- **MATERIAL SHOWN**
* * * *

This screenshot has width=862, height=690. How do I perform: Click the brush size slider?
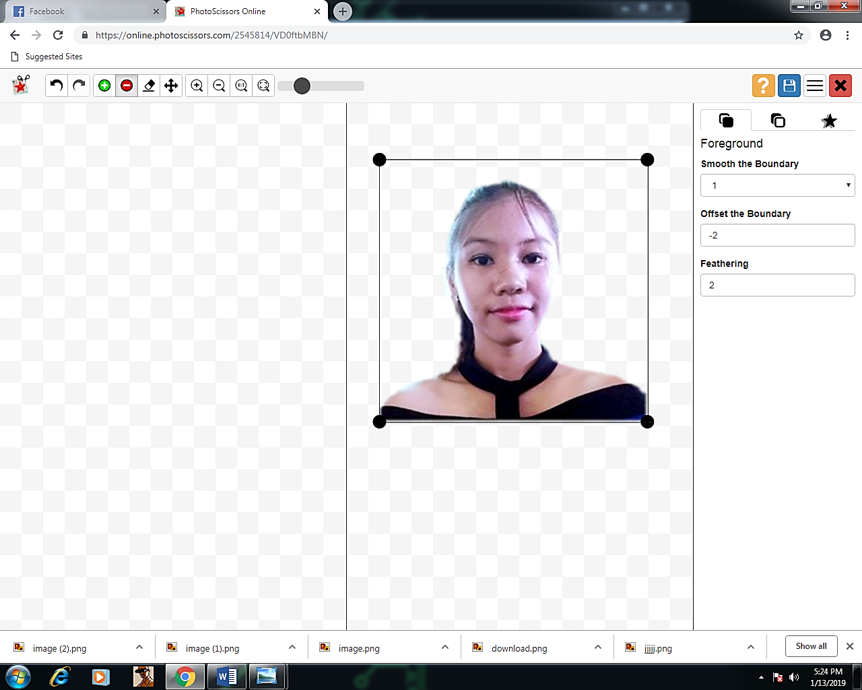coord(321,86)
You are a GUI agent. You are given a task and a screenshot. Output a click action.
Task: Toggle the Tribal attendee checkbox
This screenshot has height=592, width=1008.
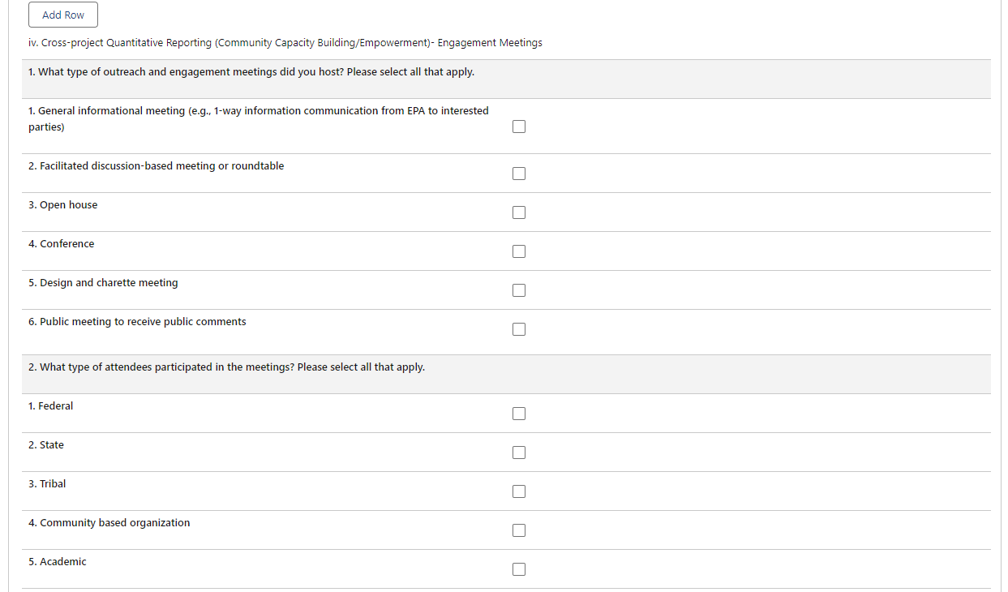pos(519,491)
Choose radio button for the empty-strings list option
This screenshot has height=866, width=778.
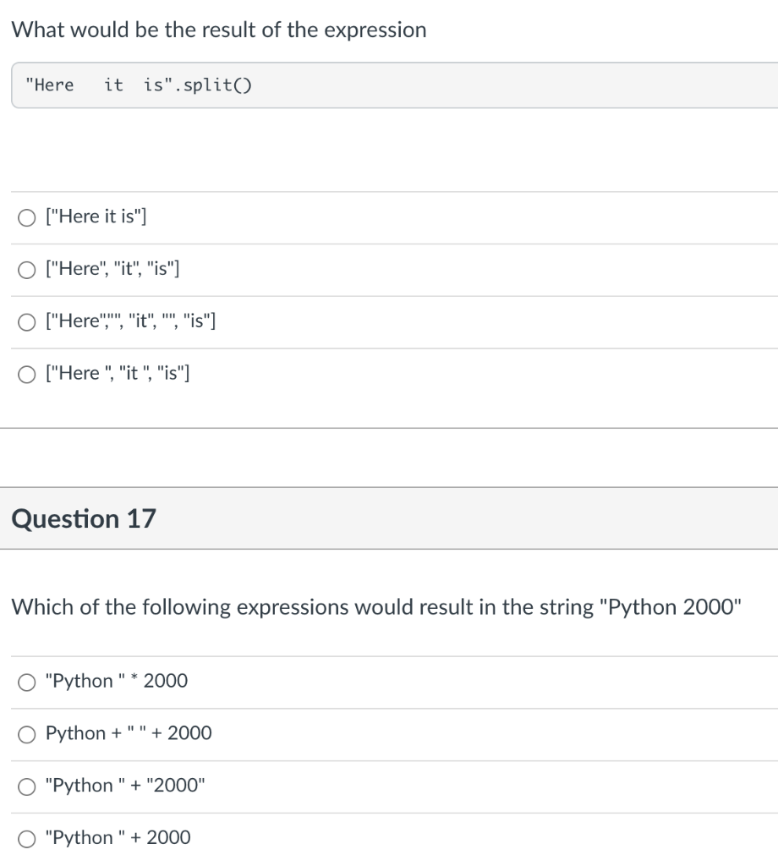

* * * *

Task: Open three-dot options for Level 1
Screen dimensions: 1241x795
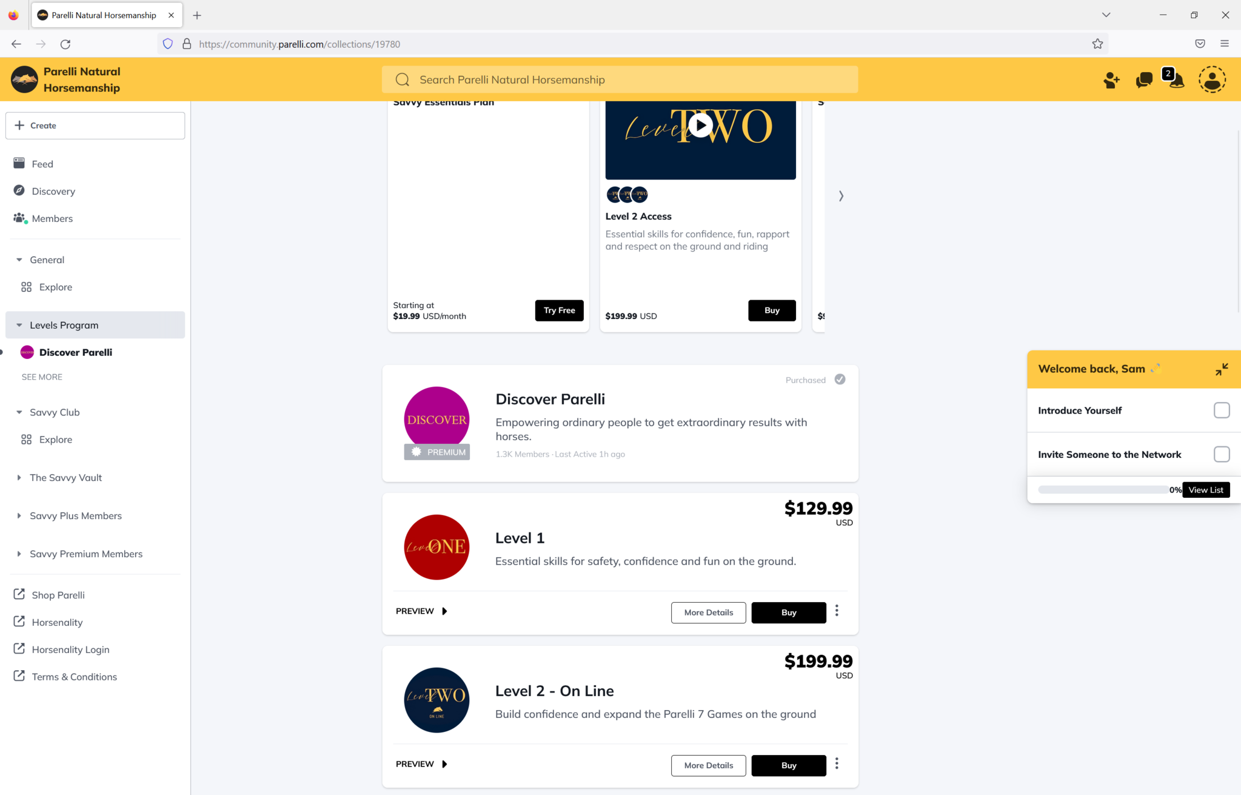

* * * *

- **TASK BRIEF**
Arrange the listing as a JSON list of strings, one string per line, leaving out blank lines and the pictures. Begin with the line containing "You are a GUI" and continue through the line containing "This screenshot has height=866, width=778.", including both.

- **REPLY**
[
  "You are a GUI agent. You are given a task and a screenshot. Output a click action.",
  "Task: Toggle the Tribal attendee checkbox",
  "This screenshot has height=592, width=1008.",
  "pos(519,491)",
  "Choose radio button for the empty-strings list option",
  "This screenshot has height=866, width=778."
]